**TEXT FOR ANALYSIS**.
☆ ☆ ☆

There is no strife so bitter as party politics fueled by religious animosity.Paul had stated that his position on the Resurrection was in agreement with the Pharisees, but not the Sadducees (vv. 7-8). This clever tactic divided the Pharisees and the Sadducees. The Pharisees took Paul’s part and demanded his acquittal (v. 9). In a moment the two parties were at each other’s  throats, and Paul could stand back and see the result of his words.

We see Paul was in more danger in the midst of the Jews than he was in a Roman prison, and the captain had to rescue Paul by force or he would have been killed (v. 10). It would be very natural for Paul to become depressed, fearful, and discouraged by all this. Perhaps he was wondering what good had been done by his coming to Jerusalem. The next night the Lord Himself drew near to Paul to comfort and encourage him, and also to assure him that he would go to Rome (v. 11). Whoever is against us, we need not fear, if the Lord stand by us. It is the will of Christ, that his servants who are faithful, should be always cheerful.


I have had some trials and discouragement in this life but nothing compared to what Paul went through. Lord, help me to always have a good attitude when trials come my way.

Acts 23:6-11 (English Standard Version)

☆ ☆ ☆

**LISTED RECORDS**.
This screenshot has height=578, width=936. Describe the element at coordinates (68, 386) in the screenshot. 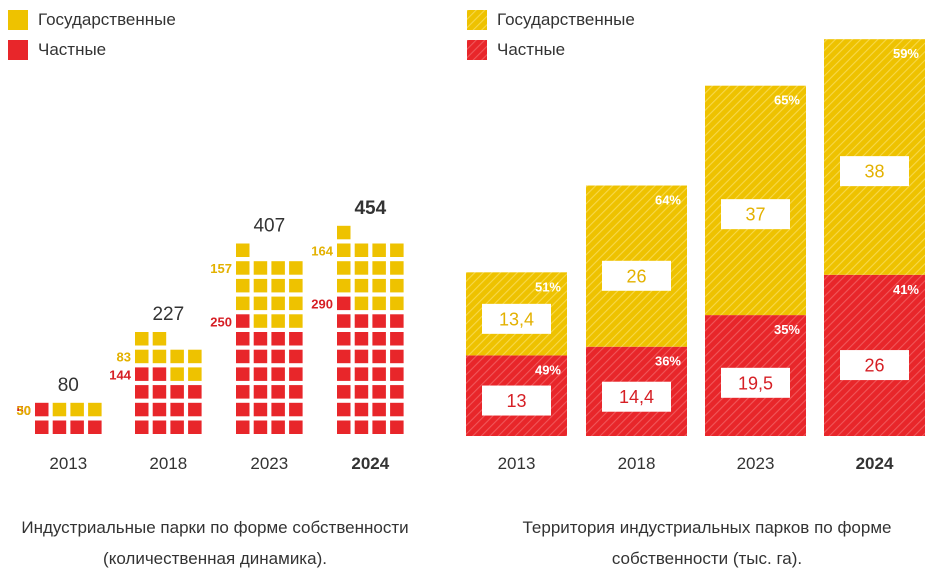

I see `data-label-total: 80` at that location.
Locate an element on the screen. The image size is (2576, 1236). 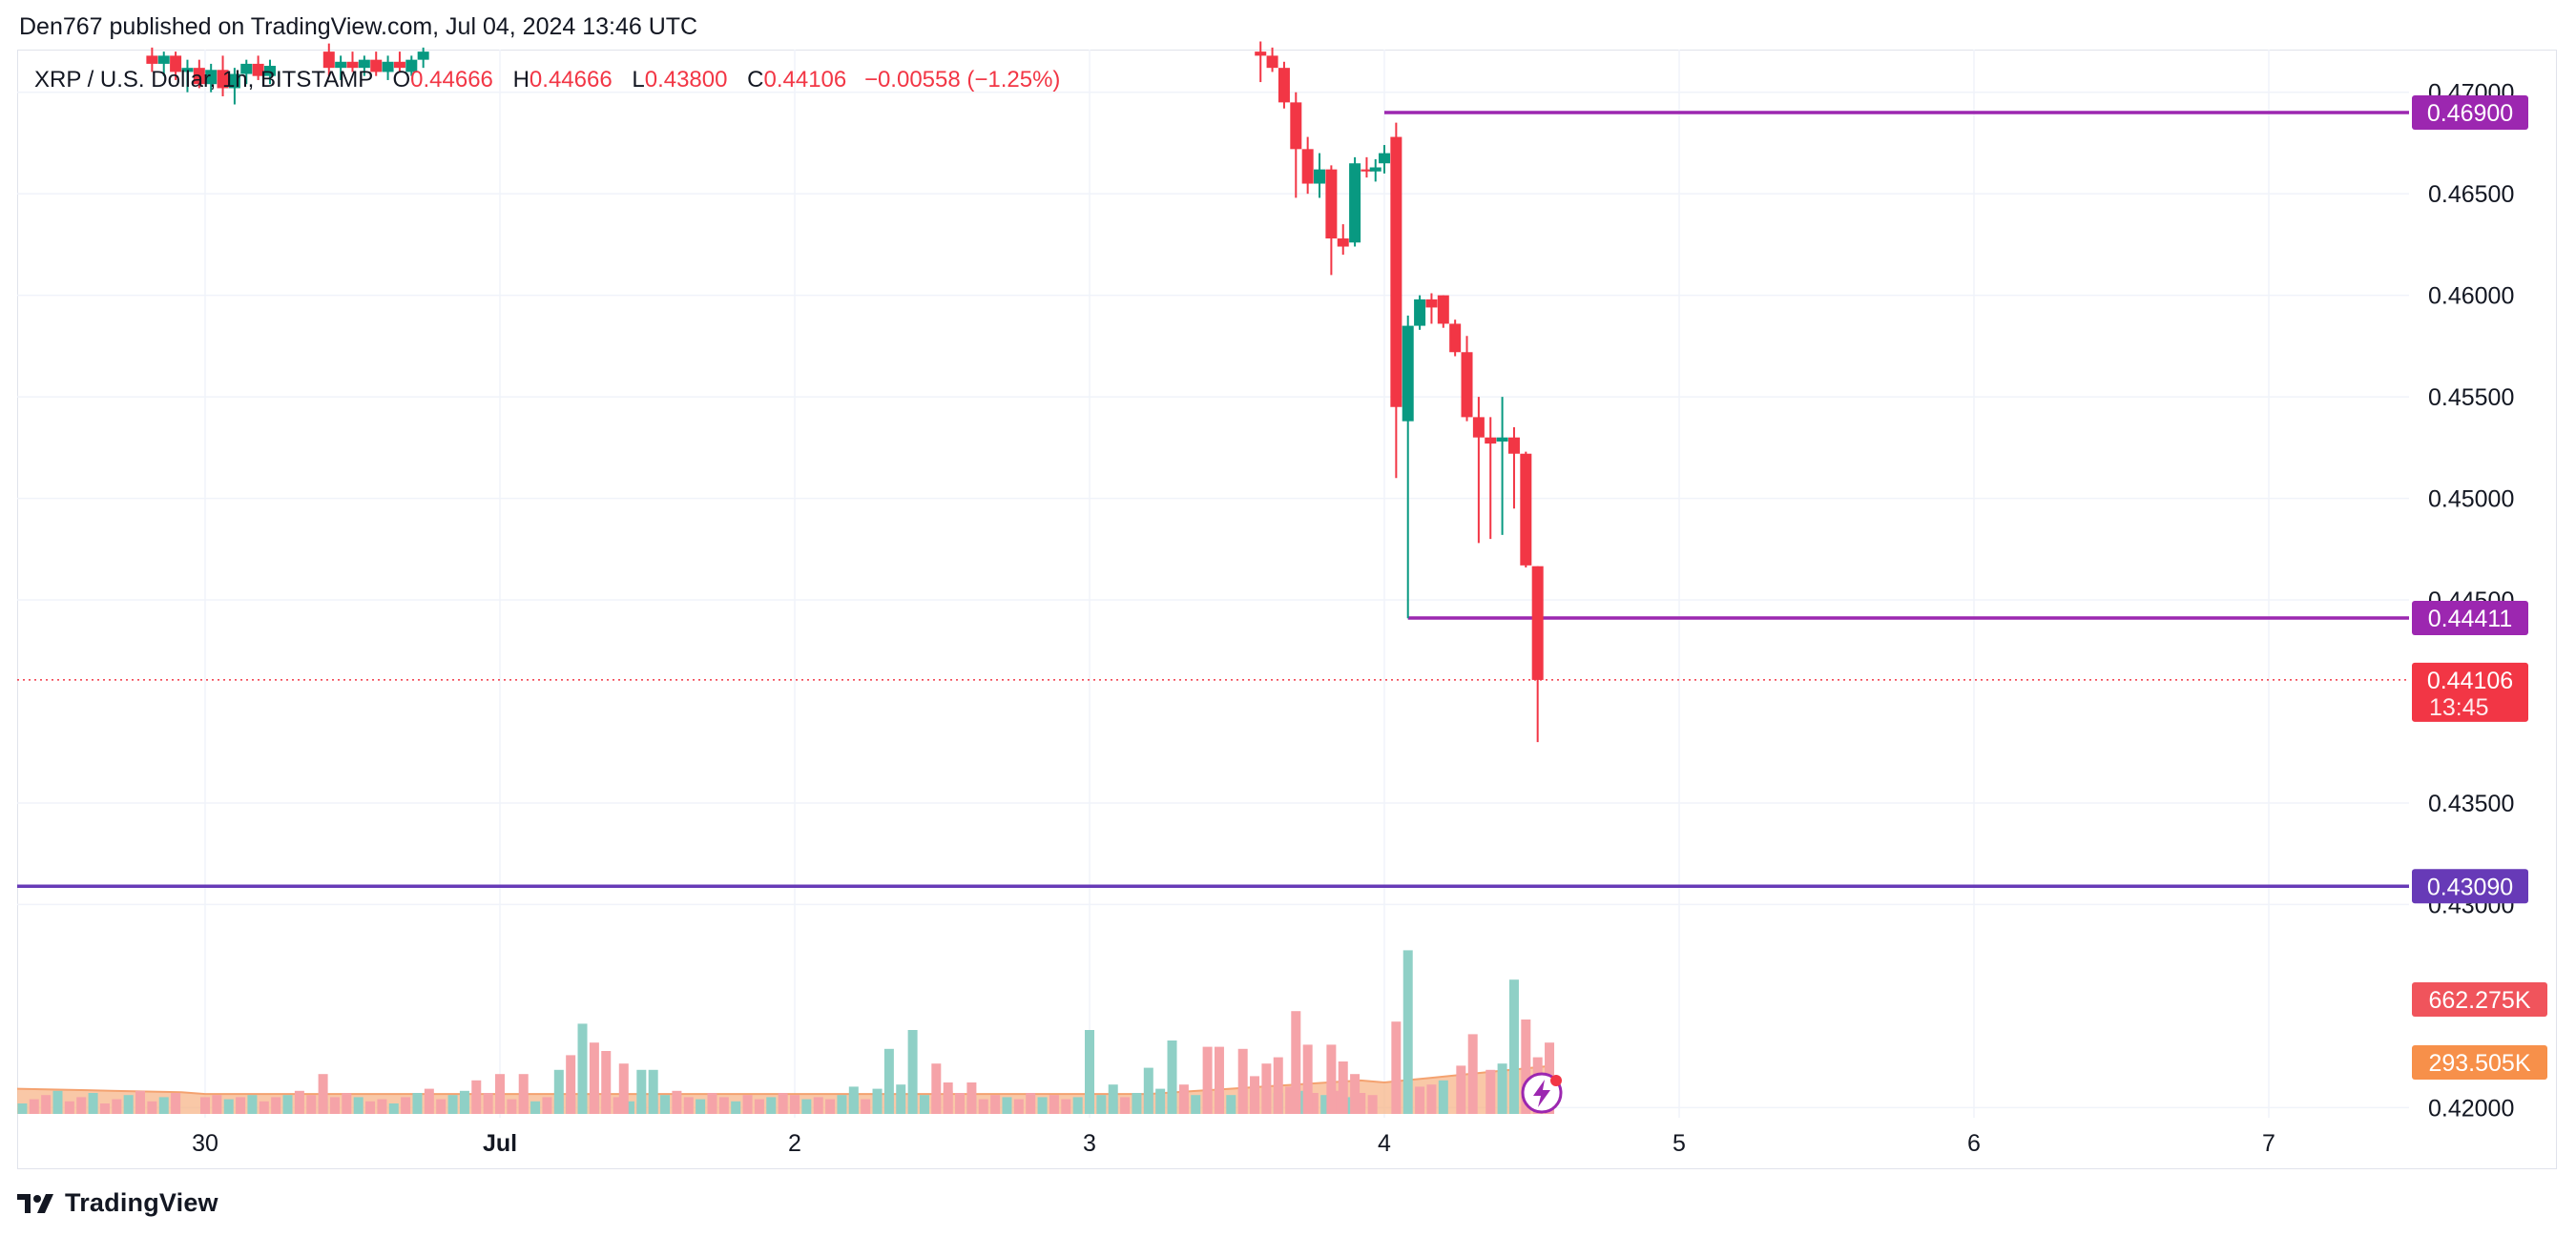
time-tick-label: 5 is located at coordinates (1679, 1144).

☆ ☆ ☆

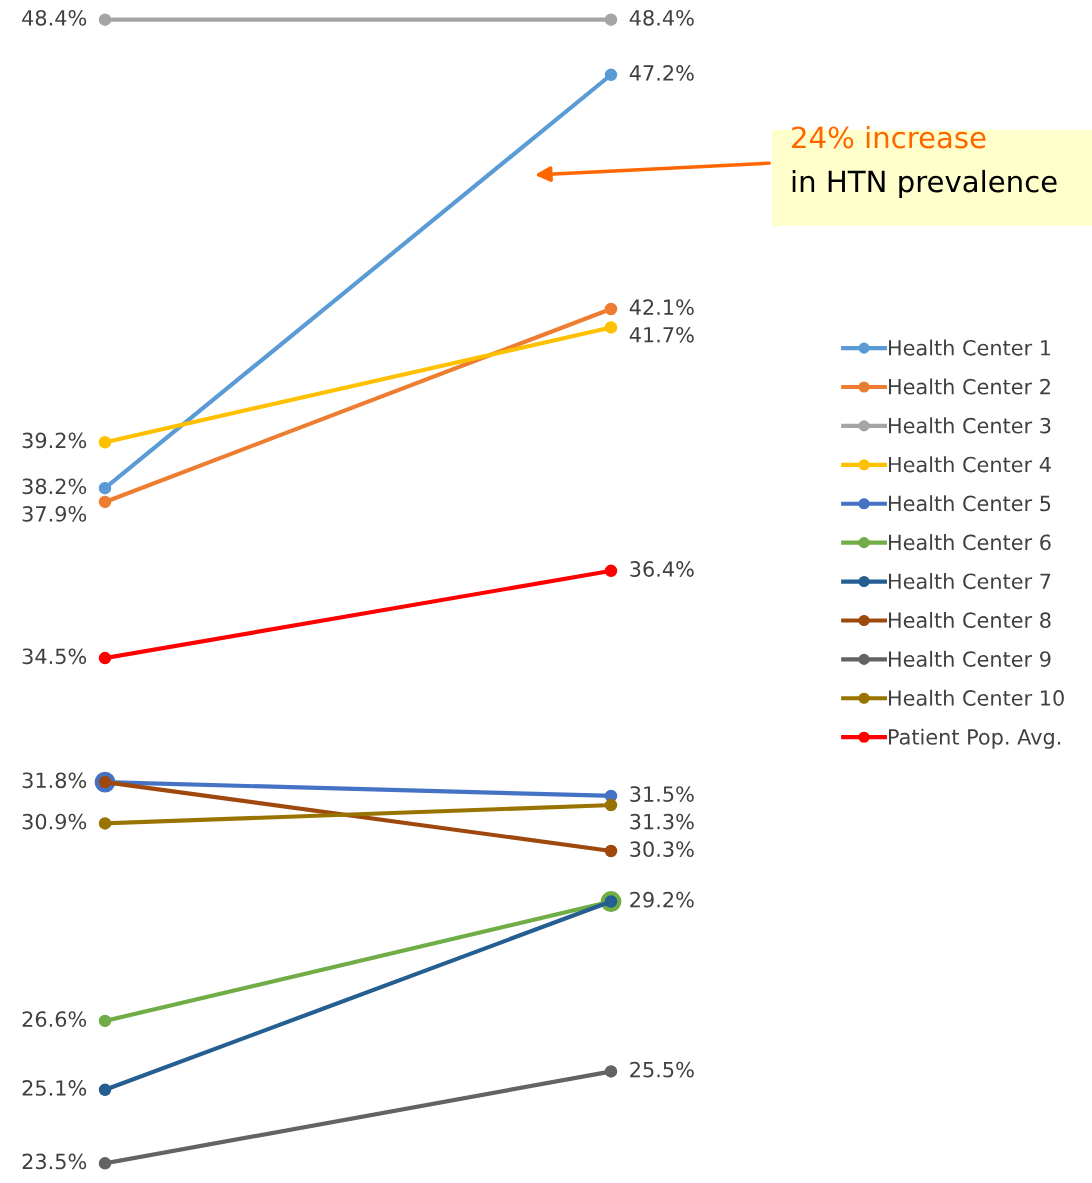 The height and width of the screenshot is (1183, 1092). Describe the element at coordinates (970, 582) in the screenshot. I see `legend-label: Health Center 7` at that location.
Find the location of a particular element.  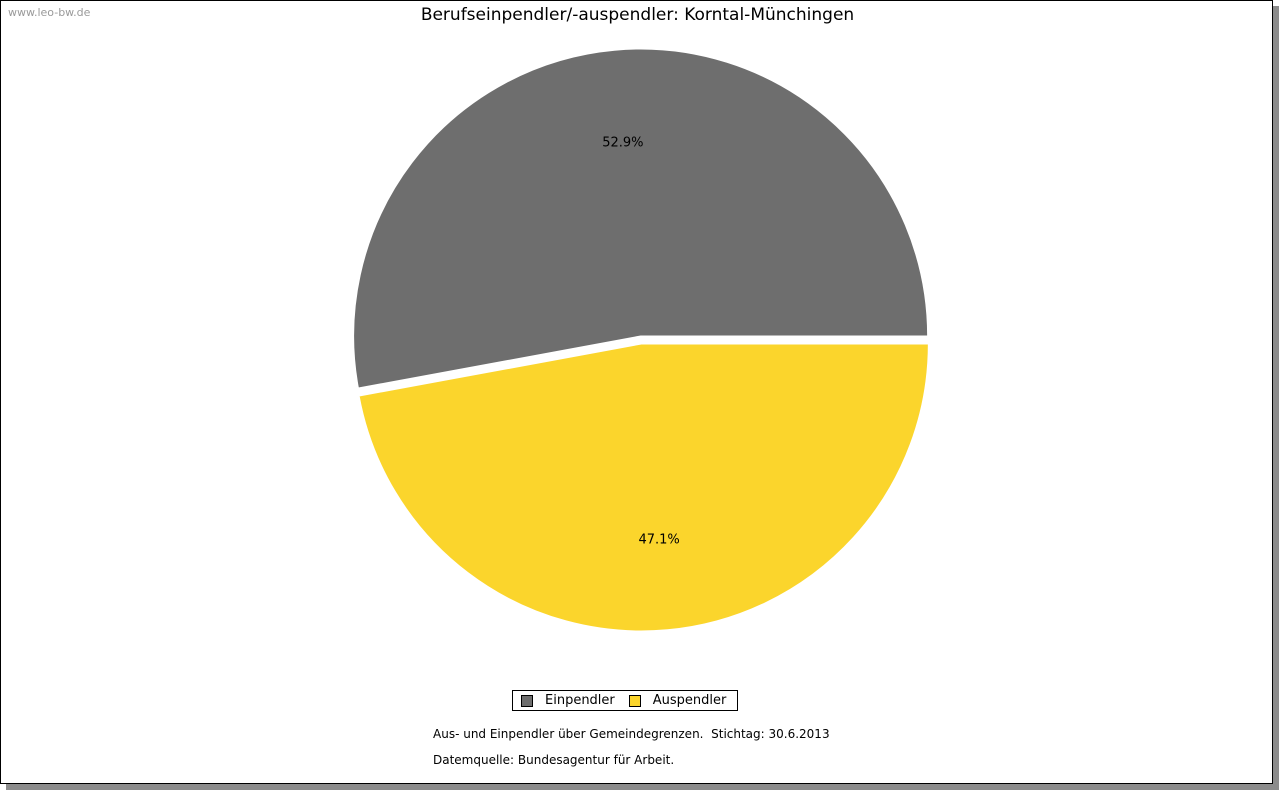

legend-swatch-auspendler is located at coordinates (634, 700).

☆ ☆ ☆

**WHAT TO WORK ON**.
1. Reproduce, word for word, the entries from the line containing "This screenshot has" through the line containing "time-tick-label: 5 is", including both of those lines. Omit the pictures from your reproduction.
2. Continue the reflection on Paul before the council in Jerusalem from the point where it ends.

**RESULTS FOR EACH TASK**.
1.
This screenshot has height=578, width=936. Describe the element at coordinates (68, 386) in the screenshot. 

I see `data-label-total: 80` at that location.
Locate an element on the screen. The image size is (2576, 1236). 
time-tick-label: 5 is located at coordinates (1679, 1144).

2.
Now when Paul perceived that one part were Sadducees and the other Pharisees, he cried out in the council, "Brothers, I am a Pharisee, a son of Pharisees. It is with respect to the hope and the resurrection of the dead that I am on trial." And when he had said this, a dissension arose between the Pharisees and the Sadducees, and the assembly was divided. For the Sadducees say that there is no resurrection, nor angel, nor spirit, but the Pharisees acknowledge them all. Then a great clamor arose, and some of the scribes of the Pharisees' party stood up and contended sharply, "We find nothing wrong in this man. What if a spirit or an angel spoke to him?" And when the dissension became violent, the tribune, afraid that Paul would be torn to pieces by them, commanded the soldiers to go down and take him away from among them by force and bring him into the barracks. The following night the Lord stood by him and said, "Take courage, for as you have testified to the facts about me in Jerusalem, so you must testify also in Rome."